- _What you have to do_: Take from the data every line in which the word "Teaching" is found.

>>>

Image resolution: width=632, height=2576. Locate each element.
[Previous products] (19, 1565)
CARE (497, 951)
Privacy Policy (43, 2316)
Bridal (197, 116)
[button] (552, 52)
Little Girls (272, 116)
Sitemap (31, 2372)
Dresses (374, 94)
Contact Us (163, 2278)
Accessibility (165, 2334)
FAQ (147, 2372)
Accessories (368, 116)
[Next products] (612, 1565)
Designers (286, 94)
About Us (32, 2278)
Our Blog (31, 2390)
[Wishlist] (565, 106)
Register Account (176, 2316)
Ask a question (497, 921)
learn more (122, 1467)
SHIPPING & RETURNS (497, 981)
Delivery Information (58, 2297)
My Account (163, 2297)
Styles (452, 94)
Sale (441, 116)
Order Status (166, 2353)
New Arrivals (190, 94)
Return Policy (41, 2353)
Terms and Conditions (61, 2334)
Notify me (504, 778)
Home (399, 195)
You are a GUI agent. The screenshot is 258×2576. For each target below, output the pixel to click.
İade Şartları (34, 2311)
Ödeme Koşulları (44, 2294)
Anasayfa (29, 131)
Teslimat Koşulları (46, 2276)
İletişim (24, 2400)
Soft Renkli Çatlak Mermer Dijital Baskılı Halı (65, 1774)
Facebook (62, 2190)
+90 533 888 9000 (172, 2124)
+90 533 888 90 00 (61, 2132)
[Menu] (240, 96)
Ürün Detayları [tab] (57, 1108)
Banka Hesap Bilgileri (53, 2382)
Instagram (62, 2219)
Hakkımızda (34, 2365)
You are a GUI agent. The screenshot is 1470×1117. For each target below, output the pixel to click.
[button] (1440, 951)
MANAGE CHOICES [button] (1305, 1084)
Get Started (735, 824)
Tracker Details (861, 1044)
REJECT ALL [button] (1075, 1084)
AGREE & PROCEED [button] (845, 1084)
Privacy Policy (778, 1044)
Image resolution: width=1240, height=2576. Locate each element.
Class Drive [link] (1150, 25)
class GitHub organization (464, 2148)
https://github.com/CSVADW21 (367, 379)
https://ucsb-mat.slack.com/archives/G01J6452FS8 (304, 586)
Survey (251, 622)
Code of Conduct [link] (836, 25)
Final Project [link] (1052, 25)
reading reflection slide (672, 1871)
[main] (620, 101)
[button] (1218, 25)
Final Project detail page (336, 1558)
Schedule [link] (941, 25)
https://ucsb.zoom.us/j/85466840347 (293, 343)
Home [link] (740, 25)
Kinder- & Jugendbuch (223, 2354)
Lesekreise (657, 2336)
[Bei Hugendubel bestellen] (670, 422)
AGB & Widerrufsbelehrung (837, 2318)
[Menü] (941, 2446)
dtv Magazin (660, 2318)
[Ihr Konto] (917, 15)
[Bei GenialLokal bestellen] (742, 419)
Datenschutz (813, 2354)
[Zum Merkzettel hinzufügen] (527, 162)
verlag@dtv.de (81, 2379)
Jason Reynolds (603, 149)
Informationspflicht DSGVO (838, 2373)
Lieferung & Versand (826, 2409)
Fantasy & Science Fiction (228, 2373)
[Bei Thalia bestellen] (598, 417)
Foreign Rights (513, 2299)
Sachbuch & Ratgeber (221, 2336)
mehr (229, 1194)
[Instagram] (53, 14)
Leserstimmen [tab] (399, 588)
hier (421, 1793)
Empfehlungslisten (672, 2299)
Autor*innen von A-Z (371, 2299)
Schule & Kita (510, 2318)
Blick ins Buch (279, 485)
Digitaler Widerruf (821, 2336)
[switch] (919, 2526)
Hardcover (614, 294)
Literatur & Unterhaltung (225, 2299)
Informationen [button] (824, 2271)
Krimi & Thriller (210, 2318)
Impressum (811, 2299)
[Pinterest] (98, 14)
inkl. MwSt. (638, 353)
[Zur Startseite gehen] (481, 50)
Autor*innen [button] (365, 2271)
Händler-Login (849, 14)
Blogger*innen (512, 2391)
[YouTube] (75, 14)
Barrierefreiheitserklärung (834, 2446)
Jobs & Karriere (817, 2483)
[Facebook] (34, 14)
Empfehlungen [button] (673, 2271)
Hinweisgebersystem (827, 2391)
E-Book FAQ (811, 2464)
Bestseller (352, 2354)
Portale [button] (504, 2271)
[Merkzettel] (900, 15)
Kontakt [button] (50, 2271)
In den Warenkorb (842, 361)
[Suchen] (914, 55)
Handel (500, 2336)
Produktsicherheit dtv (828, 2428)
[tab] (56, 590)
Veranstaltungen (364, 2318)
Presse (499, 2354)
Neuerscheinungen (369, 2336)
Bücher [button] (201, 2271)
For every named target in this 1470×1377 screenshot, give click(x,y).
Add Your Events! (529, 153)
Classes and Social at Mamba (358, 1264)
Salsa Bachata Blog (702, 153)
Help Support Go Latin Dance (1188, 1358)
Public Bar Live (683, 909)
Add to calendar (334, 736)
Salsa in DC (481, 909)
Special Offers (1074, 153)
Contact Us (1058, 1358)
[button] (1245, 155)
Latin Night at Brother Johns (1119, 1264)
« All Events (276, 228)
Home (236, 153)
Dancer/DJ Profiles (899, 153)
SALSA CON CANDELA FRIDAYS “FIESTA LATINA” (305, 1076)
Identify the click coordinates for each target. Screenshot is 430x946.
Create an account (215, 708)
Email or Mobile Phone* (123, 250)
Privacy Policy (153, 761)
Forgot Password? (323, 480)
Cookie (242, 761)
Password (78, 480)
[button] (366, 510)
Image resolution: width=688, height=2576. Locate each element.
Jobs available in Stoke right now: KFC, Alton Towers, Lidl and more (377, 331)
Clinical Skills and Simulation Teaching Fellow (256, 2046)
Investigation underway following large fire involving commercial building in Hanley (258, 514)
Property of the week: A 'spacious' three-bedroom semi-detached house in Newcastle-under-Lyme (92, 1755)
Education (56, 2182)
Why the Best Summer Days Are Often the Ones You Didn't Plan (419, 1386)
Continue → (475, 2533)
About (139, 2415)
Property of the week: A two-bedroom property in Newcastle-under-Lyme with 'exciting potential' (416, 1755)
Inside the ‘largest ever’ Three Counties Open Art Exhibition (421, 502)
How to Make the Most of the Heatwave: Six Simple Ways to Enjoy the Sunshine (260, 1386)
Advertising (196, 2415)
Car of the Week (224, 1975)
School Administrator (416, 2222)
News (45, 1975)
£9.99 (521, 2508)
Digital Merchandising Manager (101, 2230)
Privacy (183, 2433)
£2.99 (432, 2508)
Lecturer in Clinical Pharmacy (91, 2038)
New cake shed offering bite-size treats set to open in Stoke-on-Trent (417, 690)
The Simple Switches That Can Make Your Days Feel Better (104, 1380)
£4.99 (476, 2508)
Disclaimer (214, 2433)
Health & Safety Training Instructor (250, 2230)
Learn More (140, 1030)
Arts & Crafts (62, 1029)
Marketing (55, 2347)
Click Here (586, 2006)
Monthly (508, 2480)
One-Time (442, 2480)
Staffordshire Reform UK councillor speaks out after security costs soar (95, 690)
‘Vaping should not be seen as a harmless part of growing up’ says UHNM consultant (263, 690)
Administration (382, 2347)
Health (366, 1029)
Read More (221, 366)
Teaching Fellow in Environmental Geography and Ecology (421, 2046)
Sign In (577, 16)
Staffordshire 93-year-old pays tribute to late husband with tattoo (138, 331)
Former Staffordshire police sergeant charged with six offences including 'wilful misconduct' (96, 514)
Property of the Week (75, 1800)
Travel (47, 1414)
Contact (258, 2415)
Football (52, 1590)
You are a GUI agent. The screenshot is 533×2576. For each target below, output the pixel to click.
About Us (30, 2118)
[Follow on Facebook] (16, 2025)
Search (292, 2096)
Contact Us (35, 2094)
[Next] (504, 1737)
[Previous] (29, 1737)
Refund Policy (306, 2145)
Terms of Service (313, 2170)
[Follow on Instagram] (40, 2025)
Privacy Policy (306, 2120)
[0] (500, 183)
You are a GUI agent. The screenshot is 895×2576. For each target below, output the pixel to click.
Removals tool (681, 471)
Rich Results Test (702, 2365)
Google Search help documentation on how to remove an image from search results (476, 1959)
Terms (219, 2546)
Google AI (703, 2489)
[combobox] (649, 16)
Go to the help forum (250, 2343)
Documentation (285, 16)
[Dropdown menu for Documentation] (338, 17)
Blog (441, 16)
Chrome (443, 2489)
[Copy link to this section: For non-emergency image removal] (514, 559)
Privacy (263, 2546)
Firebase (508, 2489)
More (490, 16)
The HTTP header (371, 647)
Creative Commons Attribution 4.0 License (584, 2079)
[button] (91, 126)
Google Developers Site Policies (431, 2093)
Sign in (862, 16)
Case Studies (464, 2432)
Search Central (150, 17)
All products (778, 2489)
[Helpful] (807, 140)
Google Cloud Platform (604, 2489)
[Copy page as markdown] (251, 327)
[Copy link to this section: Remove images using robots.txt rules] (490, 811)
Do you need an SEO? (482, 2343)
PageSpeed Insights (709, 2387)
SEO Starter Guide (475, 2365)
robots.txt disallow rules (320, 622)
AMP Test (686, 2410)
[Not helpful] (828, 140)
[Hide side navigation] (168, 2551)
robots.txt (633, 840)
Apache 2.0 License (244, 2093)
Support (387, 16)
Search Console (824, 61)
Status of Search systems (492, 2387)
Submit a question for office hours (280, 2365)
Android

<<<

- _Written answer_:
Clinical Skills and Simulation Teaching Fellow (256, 2046)
Teaching Fellow in Environmental Geography and Ecology (421, 2046)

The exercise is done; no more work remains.